METHOD AND MATERIALS
Venous phase imaging were acquired on 16 slices spiral computed tomography from the diaphragm to the upper calves 170sec after completion of CT pulmonary angiography (120ml of ultravist or omnipaque 300 injected by two phase: the first, 50ml at a rate of 4ml/s, the second, 70ml at a rate 2ml/s ) in 84 patients. The CT values of the venous enhancement from inferior venae cava to popliteal vein were recorded. Color Doppler sonography of the limbs was done in 70 patients within 3 days by one doctor who was unaware of the CT findings.

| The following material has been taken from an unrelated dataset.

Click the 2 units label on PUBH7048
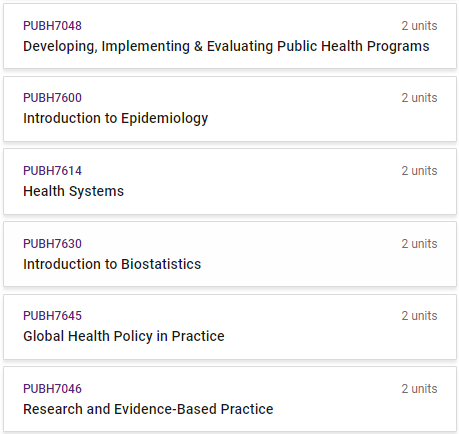419,26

Results of CT venography were compared with the results of Color Doppler sonography.
The enhancement of superior femoral vein with CT values ranged from the highest of 100±19HU and the lowest is 60.1HU. 17 patients (24.3%) had deep venous thrombosis on CT with the density of 39±13HU, 15 patients among those had pulmonary embolism simultaneously. Undetermined diagnosis was made in 5 examinations（6.5%） because of nonuniform enhancement. 7 locations in 4 patients were negative on CT venography but positive on sonography with mural thrombus diagnosed at 5 locations. The sensitivity, specificity and accuracy of CT venography compared with sonography were 90.48%,100%, 97.22% respectively, but decreased to 86.36%, 92.73%, 90.91% respectively if undetermined cases contained. The sensitivity, specificity and accuracy of CT venography were 85.71%, 99.79, 99.11% respectively according to the locations of thrombus. In addition, the CT venography also showed thrombosis of inferior venae cava filter and iliac veins in 7 patients.
Multiple-slice spiral CT is a very accurate method in the diagnosis of acute deep venous thrombosis as well as thrombosis in inferior venae cava and iliac veins.